For a recent retiree, Hereford High School choral music teacher Gerald M. Smith spends a lot of time in the classroom, running his students through voice drills and teasing them when they miss a high note.
Smith, who retired in May after 41 years at the chalkboard, is back in front of the class as part of a new program in Baltimore County that aims to retain master teachers and fill vacant posts amid a severe teacher shortage.
Statewide, 537 retired educators - most of them with 25 or more years experience - are back on the job this fall, thanks in part to legislation passed by the General Assembly last year that loosened income restrictions for returning teachers. The law was designed to provide relief to desperate school systems.
"I'm almost 62 years old, and there comes a point when you say that's enough. But if you're still good at what you are doing and you still have the energy to do it, then why not?" Smith said. "Teaching has always been a real joy for me. Right now, it's a great feeling."
In Baltimore County, retired teachers who return to the classroom are earning big money. Some could bank close to $80,000 this year - a combination of salary and pension payments.
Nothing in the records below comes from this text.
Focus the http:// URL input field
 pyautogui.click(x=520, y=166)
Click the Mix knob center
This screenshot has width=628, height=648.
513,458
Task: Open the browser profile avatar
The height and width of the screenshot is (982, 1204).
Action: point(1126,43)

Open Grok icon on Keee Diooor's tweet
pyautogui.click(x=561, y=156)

Retirees who choose to teach in the most challenging schools earn the most.
Principals who did the re-hiring are bragging about the perks - knowledgeable professionals who know how to lay down the law and take care of paperwork pronto.
"We see it as a huge benefit," said Hereford Assistant Principal Barbara Dorsey, referring to Smith and business teacher James Heffner, who also returned to school in September. "They are good teachers, they are master teachers, and they are a wonderful resource."
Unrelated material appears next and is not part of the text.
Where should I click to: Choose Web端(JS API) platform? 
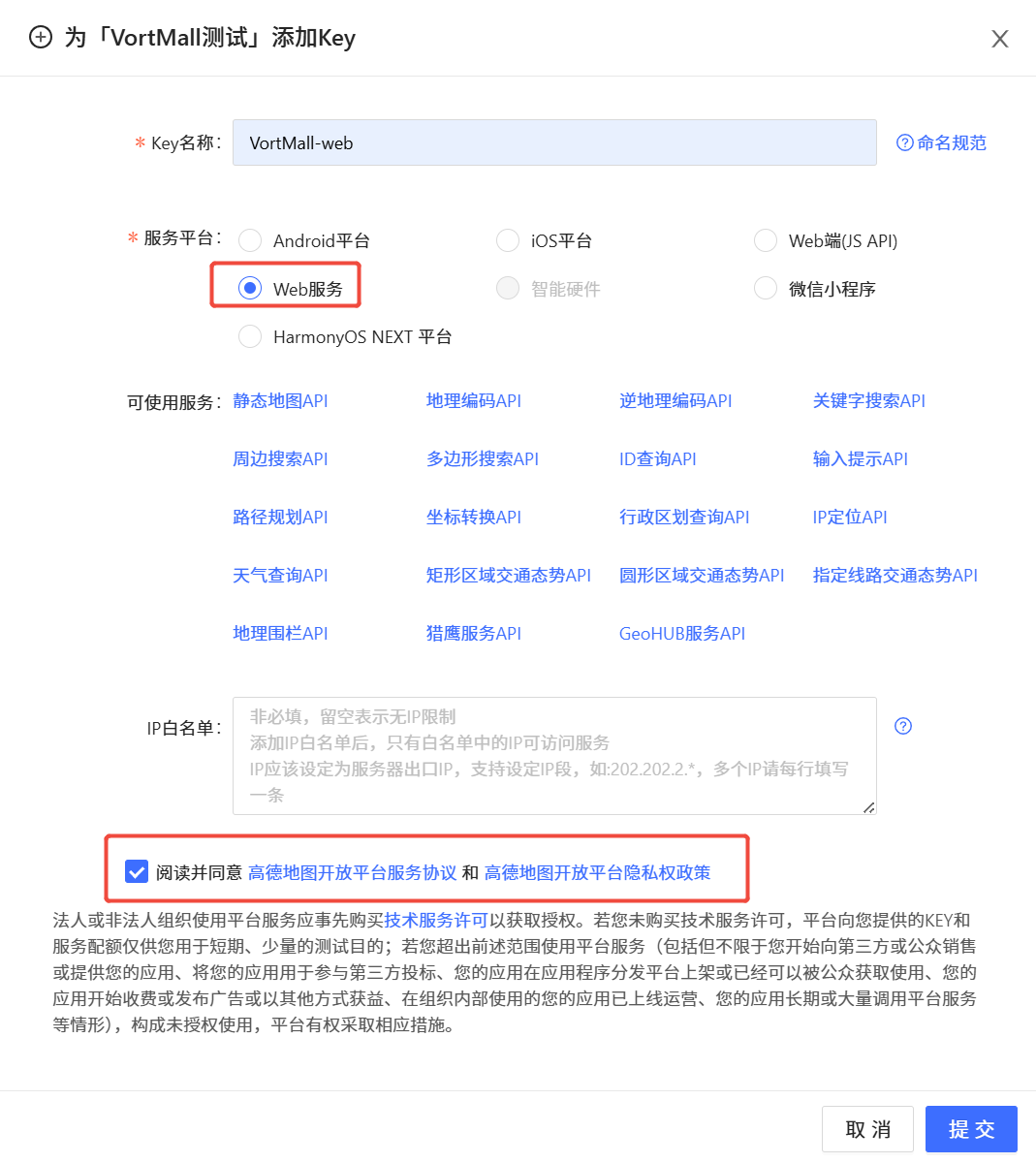pos(766,240)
Even students seem to buy into the idea.
"He's more experienced than other teachers, and I don't think I'd have as much fun if he didn't come back," said Hereford Chamber Choir member Kristin Kernan, 16, of Parkton.
Smith's enthusiasm shows in the way he calls out encouragement and advice. "Very nice!" "Whisper!" "Where's the F?" "There's the vowel I want!"
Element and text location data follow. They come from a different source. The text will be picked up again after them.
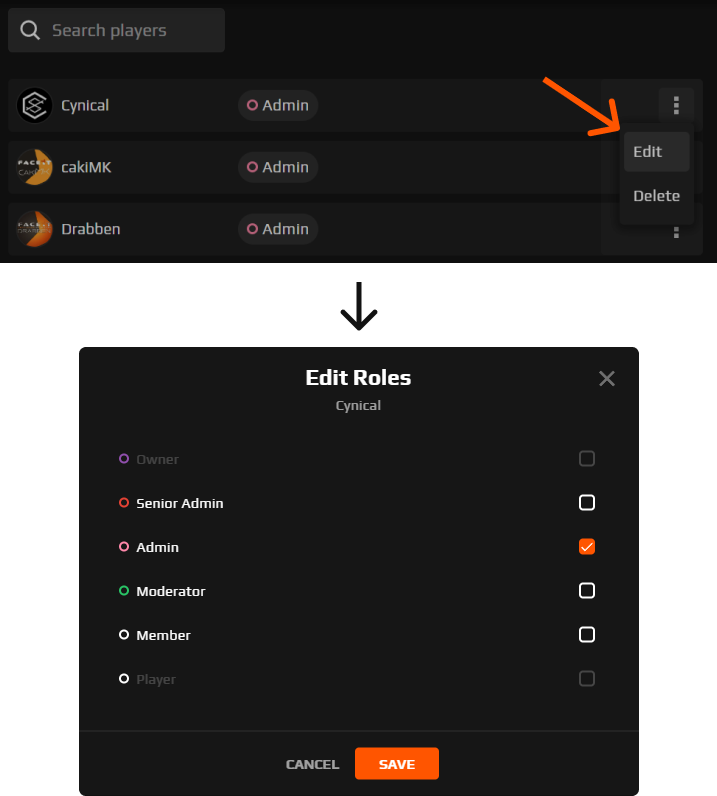Click the Senior Admin red circle icon
Viewport: 717px width, 796px height.
click(124, 503)
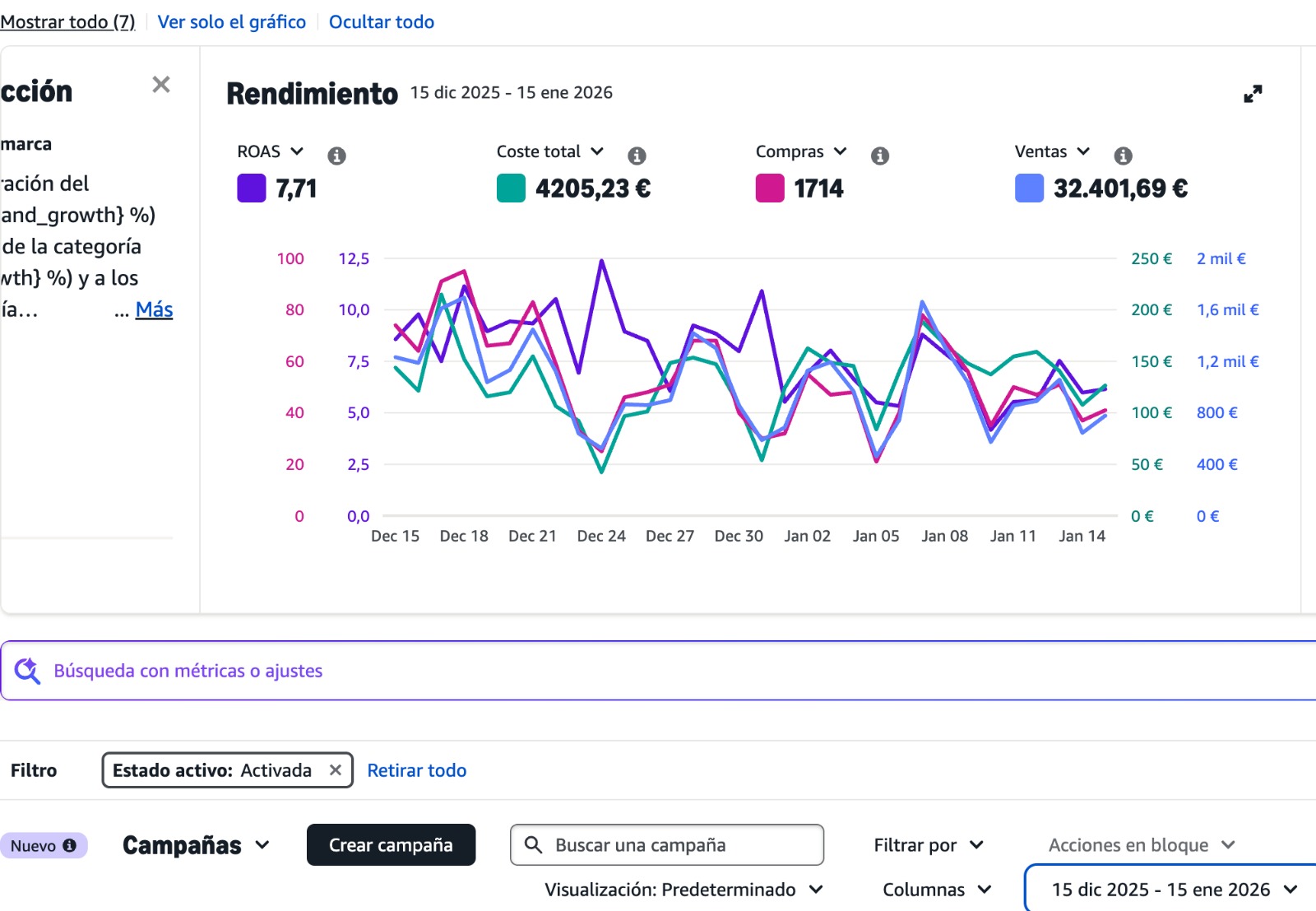
Task: Open the Compras metric info icon
Action: pyautogui.click(x=880, y=156)
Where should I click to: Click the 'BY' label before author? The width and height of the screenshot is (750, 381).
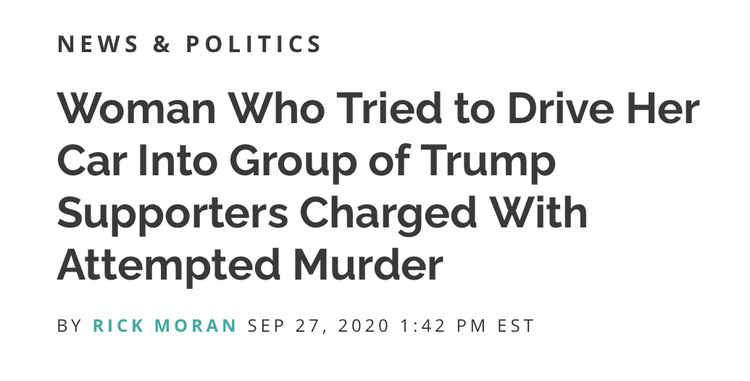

It's that kind of expertise - Smith's way with words, his way with children - that school systems nationwide are eager to secure, especially when finding and hiring qualified teachers is tougher than ever.
Programs to rehire older, wiser educators have existed in various forms in school systems across the state for years - Baltimore's Retired Educators Advocating Change Today program has provided part-time work to retired educators for three years.
However, a change in state law last year that allowed retirees - teachers and principals - to collect a full-time salary without jeopardizing their pensions, has sparked a wildfire of interest. (The program will expire in 2004, at which time lawmakers could decide to extend it.)
Records kept by the State Retirement Agency show that 35 retired educators have returned to work in Baltimore; 51 in Baltimore County; five in Howard County; 18 in Anne Arundel County, and one in Carroll County.
But the county with the most rehired retirees is Prince George's, with 396.
"I think we're at 400 now, but that's pretty close," said Judith A. Miller, Prince George's Associate Superintendent for Human Resources. "We've been very, very fortunate."
"They have been very aggressive," said Lawrence E. Leak, assistant state superintendent, Division of Certification and Accreditation, referring to the large number of retirees who returned in Prince George's. "They made it very clear. They advertised it."
Still, the decision to return to the classroom is not for everyone.
In Baltimore County, retired educators must renew their teaching contracts every year, said Dave Evans, a school system personnel officer. There is no guarantee that they will get the same job at the same school.
Unlike other teachers, retirees may not bank sick days. They are permitted 10 sick days a year.
"Before you do this, you must consider your health," said Willie Wade, 61, a science teacher at Old Court Middle School who retired after 29 years. He returned to the classroom as a way to stash extra retirement money. "A major illness could wipe out your sick leave days."
But for Wade and Smith, the experience has been rewarding.
"At this point, I'm a little elated at what has transpired, and I think it is going to be a very good year," said Wade, who is working with a few old friends at Old Court.
For Smith, the reward is the music that fills his classroom five days a week.
"I have a very nice and good rapport with the kids, and they have worked well for me," Smith said. "The kids looked forward to coming back as much as I looked forward to coming back."